The technology at play is sets of short hashes, with a hashspace chosen to be compressible in a nearly entropy-optimal way with Golomb-Rice encoding. The false positive rate is one per 784931. The compressed sets are awkward to update or query individual items compared to Bloom filters, however they are only 70% of the size of a Bloom filter for a similar false-positive rate. Full nodes can calculate these once for a given block, then throw them in a database and serve them as-is on demand.
Wallets download the full set of filters (will generally be about 2-3% of block size), then uses them to check which blocks are interesting. The wallet then downloads full blocks (but only the relevant ones) to reconstruct transaction history. Very little information leaks to the full node (who only learns which blocks were interesting, but not why).
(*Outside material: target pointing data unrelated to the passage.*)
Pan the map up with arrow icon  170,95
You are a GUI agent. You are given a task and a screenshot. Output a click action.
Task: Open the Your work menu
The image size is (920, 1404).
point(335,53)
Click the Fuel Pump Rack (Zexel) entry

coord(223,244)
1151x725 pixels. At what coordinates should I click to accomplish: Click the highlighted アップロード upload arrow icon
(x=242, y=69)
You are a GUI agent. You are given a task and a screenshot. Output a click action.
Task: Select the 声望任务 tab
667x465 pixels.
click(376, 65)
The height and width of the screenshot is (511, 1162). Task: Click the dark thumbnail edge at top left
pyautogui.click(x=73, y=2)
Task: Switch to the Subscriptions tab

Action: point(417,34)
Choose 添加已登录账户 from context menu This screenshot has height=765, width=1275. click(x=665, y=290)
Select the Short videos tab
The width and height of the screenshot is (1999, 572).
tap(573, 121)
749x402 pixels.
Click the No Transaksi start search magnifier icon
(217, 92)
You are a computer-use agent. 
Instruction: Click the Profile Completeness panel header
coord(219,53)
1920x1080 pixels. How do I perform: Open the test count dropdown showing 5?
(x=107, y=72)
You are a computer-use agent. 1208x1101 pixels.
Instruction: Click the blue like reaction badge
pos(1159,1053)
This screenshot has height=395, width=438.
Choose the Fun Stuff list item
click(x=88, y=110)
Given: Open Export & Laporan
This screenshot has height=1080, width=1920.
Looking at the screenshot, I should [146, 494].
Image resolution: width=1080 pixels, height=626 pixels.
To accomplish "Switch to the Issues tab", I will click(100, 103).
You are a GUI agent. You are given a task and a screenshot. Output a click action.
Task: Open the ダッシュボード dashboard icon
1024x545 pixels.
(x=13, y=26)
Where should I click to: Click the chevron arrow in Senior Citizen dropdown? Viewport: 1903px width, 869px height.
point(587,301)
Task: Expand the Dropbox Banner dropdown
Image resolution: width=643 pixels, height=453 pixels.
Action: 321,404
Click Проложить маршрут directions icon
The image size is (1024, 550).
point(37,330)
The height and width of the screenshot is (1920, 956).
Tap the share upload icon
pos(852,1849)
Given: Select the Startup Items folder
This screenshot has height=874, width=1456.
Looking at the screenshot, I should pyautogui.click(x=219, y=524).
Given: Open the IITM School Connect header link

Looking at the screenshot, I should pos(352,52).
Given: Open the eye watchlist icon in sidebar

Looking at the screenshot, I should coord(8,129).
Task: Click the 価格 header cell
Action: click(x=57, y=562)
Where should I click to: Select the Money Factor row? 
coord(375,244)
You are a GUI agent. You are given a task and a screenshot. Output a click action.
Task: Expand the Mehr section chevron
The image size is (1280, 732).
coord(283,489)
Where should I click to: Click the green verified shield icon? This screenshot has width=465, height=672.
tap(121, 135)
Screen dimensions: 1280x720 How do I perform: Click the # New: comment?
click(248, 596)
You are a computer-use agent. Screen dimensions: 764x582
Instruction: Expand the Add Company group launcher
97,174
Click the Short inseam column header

[[ https://github.com/bitcoin/bips/blob/master/bip-0157.mediawiki | BIP157 ]] describes an upgrade to the p2p protocol to allow clients to fetch the compact block filter from a full node (who will have already computed the filters and stored them in a database). In addition, it describes 'filter headers' which work in a chain, much like block headers but without proof of work. Wallets can use this filter header chain combined with multiple connections, to quickly compare the filter 'tips' of various nodes. In case of disagreement they can rewind to fork point and find the liar. Thus absent an eclipse attack, wallets have good confidence that they are seeing everything of interest in the blockchain. In future, the filter hashes could be committed into the chain by consensus rule, which would simplify this process to have security backed by proof of work.